AIM OF THE EXERCISE. Rewrite the rows from the one containing "Viewport: 1318px width, 578px height." through the last row, substituting "screen capture" for every "screenshot" and leaving everything else the same.
[start]
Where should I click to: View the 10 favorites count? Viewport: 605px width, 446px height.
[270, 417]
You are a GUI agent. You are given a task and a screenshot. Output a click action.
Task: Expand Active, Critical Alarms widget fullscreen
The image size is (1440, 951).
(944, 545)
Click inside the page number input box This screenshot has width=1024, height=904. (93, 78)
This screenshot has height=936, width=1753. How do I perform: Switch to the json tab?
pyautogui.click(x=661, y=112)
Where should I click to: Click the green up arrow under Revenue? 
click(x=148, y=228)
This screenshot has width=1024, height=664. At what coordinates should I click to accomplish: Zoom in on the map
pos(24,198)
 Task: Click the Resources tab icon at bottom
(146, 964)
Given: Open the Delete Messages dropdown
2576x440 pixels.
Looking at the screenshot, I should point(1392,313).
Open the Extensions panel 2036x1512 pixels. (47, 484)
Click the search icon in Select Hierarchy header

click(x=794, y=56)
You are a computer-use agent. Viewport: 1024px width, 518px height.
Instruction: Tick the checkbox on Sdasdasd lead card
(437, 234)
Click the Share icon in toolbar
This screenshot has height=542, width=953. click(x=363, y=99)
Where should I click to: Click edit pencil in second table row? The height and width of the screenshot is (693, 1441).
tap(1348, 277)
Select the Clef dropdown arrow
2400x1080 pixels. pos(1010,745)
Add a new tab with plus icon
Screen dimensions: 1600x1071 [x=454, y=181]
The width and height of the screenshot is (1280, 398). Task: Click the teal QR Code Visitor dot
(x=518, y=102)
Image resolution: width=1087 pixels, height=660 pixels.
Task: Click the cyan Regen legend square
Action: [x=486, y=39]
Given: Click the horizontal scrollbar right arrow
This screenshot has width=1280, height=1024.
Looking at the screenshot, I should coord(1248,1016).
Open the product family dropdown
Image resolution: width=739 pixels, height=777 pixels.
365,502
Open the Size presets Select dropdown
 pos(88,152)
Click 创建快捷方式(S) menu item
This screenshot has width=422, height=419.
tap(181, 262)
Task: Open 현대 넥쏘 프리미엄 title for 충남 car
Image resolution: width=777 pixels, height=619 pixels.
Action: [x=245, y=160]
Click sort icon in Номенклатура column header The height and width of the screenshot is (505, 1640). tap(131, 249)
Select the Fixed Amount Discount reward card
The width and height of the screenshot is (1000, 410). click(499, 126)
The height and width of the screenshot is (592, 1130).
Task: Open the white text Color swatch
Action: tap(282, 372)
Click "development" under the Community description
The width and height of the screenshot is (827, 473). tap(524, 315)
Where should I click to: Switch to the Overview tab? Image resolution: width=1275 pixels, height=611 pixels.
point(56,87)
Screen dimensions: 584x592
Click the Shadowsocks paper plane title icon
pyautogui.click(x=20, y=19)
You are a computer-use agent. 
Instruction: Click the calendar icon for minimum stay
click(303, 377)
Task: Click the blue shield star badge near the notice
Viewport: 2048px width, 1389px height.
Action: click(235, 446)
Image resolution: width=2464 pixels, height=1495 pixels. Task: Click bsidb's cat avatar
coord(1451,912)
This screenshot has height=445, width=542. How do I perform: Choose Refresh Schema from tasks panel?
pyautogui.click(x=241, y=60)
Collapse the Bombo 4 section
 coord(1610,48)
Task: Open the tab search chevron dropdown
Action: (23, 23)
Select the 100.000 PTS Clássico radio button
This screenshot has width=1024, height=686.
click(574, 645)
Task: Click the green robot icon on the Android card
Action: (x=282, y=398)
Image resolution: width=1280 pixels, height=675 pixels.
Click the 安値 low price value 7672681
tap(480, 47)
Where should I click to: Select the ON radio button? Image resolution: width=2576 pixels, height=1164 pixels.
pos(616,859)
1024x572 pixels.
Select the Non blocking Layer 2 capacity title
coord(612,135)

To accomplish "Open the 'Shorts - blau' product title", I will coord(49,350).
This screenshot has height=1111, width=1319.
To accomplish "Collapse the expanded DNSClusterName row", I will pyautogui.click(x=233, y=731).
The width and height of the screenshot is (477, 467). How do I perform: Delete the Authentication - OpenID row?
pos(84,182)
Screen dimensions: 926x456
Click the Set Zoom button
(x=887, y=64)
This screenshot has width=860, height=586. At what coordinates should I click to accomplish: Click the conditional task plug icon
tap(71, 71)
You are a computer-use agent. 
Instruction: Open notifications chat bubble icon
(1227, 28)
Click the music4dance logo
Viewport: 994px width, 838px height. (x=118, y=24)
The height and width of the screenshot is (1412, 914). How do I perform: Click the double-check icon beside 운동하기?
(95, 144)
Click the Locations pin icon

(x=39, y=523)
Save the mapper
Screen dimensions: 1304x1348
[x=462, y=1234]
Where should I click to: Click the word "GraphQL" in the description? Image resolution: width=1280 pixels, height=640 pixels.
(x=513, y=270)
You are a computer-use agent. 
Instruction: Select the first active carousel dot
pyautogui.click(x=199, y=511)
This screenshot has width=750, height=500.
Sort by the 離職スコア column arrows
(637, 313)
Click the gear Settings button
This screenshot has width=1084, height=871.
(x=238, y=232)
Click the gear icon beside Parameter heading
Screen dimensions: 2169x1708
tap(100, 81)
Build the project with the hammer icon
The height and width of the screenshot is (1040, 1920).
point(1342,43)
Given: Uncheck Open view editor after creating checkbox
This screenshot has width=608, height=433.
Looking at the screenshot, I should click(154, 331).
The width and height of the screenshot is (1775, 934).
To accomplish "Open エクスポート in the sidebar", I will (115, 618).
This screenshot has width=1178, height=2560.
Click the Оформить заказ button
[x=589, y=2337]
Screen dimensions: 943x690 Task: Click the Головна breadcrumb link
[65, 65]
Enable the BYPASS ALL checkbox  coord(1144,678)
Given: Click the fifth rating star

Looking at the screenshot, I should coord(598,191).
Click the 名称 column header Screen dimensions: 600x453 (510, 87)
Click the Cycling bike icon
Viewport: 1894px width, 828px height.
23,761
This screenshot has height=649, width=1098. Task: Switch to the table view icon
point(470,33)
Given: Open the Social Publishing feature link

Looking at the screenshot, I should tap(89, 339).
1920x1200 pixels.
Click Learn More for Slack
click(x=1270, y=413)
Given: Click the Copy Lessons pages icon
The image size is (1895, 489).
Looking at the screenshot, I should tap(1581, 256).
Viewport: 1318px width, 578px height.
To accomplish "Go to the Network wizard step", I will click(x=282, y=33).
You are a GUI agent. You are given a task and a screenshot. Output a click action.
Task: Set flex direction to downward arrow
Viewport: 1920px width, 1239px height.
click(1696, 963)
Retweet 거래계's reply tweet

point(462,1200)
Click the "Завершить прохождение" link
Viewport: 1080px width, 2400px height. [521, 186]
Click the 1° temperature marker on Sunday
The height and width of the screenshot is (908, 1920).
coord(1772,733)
[end]
EXPECTED ANSWER.
Viewport: 1318px width, 578px height.
To accomplish "Go to the Network wizard step", I will click(x=282, y=33).
You are a GUI agent. You are given a task and a screen capture. Output a click action.
Task: Set flex direction to downward arrow
Viewport: 1920px width, 1239px height.
click(1696, 963)
Retweet 거래계's reply tweet

point(462,1200)
Click the "Завершить прохождение" link
Viewport: 1080px width, 2400px height. [521, 186]
Click the 1° temperature marker on Sunday
The height and width of the screen capture is (908, 1920).
coord(1772,733)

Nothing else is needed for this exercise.